I won’t lie, I was a full participant in the death of the chickens. I do not eat a lot of meat and my family
rarely if ever cooks meat and I was interested in the whole process in cooking
a chicken. The dentist here from Romania is not a vegetarian and had cooked and
killed many chickens and volunteered to help us. It was decided that Janna and I would go to
the market and find us a chicken for our chicken cook out. We had no luck finding a chicken at the
market but found a boy outside the hospital who had chickens for sale. When he brought us the chicken, I was not
impressed with it. It was quite small
with not much meat on its bones. Janna
who is a pro at haggling got the boy to not only lower his price but to add
another chicken to the deal. So now we
didn’t have just one chicken but two chickens!!
Now the trick was to get home with not only two chickens on my
motorcycle but a backpack full of food for the nutrition center women, a bag of
beans strapped to the back of the bike, and a side bag full of greens.

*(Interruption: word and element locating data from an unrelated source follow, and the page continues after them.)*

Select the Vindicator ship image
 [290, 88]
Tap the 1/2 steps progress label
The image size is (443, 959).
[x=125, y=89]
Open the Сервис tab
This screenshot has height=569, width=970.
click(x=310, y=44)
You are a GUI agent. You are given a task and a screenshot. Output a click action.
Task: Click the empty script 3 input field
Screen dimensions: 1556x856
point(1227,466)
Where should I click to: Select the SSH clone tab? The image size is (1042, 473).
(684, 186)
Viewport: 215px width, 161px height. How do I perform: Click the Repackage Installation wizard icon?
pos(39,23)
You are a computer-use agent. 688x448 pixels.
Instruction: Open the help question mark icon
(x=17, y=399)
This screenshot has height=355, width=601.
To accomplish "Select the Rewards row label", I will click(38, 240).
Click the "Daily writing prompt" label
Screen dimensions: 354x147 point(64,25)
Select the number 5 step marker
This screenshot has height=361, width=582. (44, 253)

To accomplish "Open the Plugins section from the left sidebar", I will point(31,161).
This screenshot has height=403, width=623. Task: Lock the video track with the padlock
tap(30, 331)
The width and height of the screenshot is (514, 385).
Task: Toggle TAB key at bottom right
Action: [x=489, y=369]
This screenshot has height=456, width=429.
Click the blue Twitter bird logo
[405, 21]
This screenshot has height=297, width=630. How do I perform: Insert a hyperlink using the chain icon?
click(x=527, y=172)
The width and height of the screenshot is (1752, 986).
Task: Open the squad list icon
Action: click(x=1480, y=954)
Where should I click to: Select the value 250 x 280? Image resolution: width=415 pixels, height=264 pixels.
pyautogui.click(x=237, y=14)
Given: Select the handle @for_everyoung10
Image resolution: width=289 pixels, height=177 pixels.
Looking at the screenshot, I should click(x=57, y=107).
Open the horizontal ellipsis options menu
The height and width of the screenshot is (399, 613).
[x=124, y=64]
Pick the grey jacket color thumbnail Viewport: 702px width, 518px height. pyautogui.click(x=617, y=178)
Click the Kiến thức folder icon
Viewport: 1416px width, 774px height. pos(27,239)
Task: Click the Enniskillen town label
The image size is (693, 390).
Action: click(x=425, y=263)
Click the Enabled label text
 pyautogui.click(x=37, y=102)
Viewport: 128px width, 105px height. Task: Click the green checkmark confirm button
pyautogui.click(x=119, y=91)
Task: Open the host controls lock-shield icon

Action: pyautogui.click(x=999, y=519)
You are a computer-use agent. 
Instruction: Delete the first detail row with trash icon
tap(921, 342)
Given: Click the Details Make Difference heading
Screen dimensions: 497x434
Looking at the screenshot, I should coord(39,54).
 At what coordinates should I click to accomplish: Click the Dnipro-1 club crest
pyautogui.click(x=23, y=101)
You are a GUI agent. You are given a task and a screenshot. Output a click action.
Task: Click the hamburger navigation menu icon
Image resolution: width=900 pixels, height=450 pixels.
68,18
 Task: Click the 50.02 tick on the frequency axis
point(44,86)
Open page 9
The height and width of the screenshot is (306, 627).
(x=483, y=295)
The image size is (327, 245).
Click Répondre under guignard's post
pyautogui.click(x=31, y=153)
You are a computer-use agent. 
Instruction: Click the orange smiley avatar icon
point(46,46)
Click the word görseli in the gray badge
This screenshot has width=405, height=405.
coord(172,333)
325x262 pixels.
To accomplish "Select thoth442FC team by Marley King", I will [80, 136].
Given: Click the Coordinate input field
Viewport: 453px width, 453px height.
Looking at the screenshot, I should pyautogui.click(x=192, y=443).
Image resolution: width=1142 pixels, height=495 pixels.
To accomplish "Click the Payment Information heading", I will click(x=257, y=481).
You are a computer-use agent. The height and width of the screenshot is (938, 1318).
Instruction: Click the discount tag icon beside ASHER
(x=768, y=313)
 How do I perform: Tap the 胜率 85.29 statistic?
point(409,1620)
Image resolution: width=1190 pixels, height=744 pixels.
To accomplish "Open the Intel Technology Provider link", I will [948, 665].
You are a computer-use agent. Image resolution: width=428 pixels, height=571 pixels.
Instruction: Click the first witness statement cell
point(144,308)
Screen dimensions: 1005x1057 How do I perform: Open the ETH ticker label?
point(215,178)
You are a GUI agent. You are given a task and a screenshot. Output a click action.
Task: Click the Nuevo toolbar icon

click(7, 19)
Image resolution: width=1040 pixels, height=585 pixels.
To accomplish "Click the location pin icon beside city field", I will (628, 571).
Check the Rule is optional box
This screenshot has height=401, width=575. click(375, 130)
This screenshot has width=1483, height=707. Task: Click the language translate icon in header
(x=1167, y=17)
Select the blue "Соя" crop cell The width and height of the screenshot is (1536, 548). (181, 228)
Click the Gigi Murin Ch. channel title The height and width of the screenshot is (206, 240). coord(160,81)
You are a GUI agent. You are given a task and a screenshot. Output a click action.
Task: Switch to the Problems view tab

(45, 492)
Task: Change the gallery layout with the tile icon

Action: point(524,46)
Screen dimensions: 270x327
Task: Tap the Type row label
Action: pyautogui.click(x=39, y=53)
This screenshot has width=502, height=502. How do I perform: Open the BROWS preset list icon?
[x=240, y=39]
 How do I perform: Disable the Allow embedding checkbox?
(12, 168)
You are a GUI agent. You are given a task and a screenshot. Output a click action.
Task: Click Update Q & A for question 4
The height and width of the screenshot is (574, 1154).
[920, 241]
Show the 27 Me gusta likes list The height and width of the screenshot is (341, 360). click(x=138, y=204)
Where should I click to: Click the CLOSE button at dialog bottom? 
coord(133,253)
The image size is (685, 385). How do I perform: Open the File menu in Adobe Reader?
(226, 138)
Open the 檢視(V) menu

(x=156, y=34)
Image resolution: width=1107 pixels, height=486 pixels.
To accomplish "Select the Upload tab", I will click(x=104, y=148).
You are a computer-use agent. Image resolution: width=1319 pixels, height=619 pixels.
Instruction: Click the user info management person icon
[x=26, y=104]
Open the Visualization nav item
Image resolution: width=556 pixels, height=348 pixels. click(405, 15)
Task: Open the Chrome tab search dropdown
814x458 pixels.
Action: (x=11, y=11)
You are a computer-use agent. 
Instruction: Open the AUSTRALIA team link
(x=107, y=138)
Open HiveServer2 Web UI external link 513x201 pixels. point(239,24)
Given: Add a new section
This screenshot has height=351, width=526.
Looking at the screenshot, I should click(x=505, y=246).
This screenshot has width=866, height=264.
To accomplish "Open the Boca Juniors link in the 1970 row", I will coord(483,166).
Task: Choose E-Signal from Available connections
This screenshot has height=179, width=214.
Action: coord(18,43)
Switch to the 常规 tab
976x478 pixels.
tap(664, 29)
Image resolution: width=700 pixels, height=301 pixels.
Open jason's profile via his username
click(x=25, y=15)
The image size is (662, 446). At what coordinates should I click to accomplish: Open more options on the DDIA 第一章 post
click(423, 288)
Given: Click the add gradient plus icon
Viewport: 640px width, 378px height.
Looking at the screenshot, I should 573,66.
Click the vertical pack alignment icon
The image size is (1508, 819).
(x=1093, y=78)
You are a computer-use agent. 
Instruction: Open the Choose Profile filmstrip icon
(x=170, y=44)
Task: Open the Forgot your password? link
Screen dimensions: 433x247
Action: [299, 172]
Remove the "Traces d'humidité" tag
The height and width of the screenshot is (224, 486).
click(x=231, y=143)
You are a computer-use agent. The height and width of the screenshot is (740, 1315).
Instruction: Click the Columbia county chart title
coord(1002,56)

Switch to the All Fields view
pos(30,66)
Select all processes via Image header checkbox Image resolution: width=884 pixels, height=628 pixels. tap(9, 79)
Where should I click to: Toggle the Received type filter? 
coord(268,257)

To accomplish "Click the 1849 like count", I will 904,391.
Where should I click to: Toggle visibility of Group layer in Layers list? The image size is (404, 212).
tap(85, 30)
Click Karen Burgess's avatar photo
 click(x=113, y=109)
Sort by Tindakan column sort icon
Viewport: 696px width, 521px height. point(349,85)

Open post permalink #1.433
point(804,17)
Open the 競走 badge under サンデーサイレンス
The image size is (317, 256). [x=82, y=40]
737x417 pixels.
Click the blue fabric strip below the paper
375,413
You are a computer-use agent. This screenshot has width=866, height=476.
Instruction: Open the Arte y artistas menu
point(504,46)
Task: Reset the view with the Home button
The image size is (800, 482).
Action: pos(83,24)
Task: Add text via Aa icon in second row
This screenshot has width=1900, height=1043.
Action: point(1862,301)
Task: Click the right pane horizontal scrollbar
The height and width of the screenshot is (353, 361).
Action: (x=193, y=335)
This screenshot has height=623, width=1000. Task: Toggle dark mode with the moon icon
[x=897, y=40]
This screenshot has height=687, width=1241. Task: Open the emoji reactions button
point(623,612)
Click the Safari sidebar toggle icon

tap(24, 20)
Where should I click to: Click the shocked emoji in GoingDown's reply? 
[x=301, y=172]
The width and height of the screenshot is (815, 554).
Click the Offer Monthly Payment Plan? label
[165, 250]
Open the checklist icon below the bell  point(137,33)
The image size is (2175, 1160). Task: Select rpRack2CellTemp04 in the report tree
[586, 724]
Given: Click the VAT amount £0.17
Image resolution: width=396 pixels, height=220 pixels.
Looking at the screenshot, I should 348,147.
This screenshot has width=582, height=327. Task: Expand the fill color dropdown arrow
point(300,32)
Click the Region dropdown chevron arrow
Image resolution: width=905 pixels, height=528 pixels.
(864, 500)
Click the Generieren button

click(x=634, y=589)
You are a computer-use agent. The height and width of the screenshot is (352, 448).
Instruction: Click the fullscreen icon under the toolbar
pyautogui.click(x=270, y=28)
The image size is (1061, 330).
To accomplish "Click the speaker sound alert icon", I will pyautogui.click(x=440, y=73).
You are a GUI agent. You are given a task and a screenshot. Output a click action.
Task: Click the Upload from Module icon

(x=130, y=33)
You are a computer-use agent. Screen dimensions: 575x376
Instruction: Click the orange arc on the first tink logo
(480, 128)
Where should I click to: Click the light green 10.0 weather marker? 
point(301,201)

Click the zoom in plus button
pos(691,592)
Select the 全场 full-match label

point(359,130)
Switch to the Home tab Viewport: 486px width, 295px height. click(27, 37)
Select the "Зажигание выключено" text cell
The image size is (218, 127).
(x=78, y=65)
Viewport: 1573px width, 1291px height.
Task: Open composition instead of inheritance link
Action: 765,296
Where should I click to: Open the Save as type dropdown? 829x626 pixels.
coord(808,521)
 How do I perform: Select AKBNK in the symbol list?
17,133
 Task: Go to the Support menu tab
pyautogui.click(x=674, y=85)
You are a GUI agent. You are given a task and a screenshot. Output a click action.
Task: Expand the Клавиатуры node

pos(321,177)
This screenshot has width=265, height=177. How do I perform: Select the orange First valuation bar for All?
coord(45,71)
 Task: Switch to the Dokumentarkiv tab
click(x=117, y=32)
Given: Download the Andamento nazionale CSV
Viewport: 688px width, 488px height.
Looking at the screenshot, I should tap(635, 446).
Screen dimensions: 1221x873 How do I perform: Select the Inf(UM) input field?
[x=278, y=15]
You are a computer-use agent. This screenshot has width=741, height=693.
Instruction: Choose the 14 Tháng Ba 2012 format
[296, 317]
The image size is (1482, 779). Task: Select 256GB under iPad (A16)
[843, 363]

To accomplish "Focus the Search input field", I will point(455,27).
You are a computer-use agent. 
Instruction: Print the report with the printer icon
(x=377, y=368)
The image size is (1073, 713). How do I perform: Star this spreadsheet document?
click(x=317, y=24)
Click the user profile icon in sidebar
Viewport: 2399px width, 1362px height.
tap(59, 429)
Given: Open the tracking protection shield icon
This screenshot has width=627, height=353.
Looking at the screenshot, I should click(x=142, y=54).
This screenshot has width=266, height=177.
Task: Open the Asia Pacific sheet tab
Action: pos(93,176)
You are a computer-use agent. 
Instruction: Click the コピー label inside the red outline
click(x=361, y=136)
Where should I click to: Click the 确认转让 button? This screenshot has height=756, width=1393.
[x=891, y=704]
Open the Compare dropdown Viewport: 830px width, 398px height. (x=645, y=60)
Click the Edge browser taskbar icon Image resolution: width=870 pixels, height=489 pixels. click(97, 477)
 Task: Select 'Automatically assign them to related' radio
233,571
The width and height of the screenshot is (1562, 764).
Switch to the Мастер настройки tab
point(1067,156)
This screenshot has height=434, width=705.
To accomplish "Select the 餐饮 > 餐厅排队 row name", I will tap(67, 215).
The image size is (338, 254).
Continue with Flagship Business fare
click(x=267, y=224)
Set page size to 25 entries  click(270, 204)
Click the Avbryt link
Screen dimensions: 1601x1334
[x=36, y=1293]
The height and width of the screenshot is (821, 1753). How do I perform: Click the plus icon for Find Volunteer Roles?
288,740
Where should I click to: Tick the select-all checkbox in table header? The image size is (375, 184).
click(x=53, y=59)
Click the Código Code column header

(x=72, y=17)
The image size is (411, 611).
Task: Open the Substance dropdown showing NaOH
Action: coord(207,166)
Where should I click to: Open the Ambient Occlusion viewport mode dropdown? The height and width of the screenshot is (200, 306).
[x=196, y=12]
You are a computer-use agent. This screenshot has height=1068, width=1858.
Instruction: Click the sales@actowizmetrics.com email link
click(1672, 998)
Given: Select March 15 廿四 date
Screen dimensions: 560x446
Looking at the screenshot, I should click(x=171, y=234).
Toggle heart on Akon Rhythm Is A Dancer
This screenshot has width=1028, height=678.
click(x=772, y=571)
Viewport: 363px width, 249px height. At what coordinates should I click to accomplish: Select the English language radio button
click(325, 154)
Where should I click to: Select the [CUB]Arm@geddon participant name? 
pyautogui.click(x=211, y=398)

So the boy tied the chickens feet together
and hung a chicken from each of my handle bars!! Janna and I couldn’t stop
laughing!! I looked like a traveling
gypsy with all my bags full of food and two chickens hanging from my handle
bars!! The whole way home I was
terrified of falling of the bike with all the food on my back, beans strapped
to the back of the bike, and a chicken on each of my handle bars. In some ways it seemed like the chickens were
enjoying their ride, with their wings flapping.
But I was a little nervous that one would try and peck me because their heads
hung right above my knees on the bike. Well to keep this bloody and sad story
short. … Saturday night we had a chicken party in the rain. We killed, plucked, cleaned and cooked the
chickens. We were planning on roasting
the chickens over our bon fire outside but when it rained we cooked the
chickens over a African wire cooker on our porch. I barely could swallow the
one bite of chicken that I took, because I could still picture the horrible
death of the chickens that I had participated in. I decided that yes If my survival or the
survival of ones I loved depending on the death of a chicken, then I could kill another chicken. But for any other reason for killing a
chicken I will not participate in. But
for now I am definitely a vegetarian in Africa.
The one good thing about the chicken we eate is that it was probably the
healthiest chicken I have ever eaten.
All the animals here in Chad are free range, and not plumped up with
chemicals or drugs or kept in tiny cages.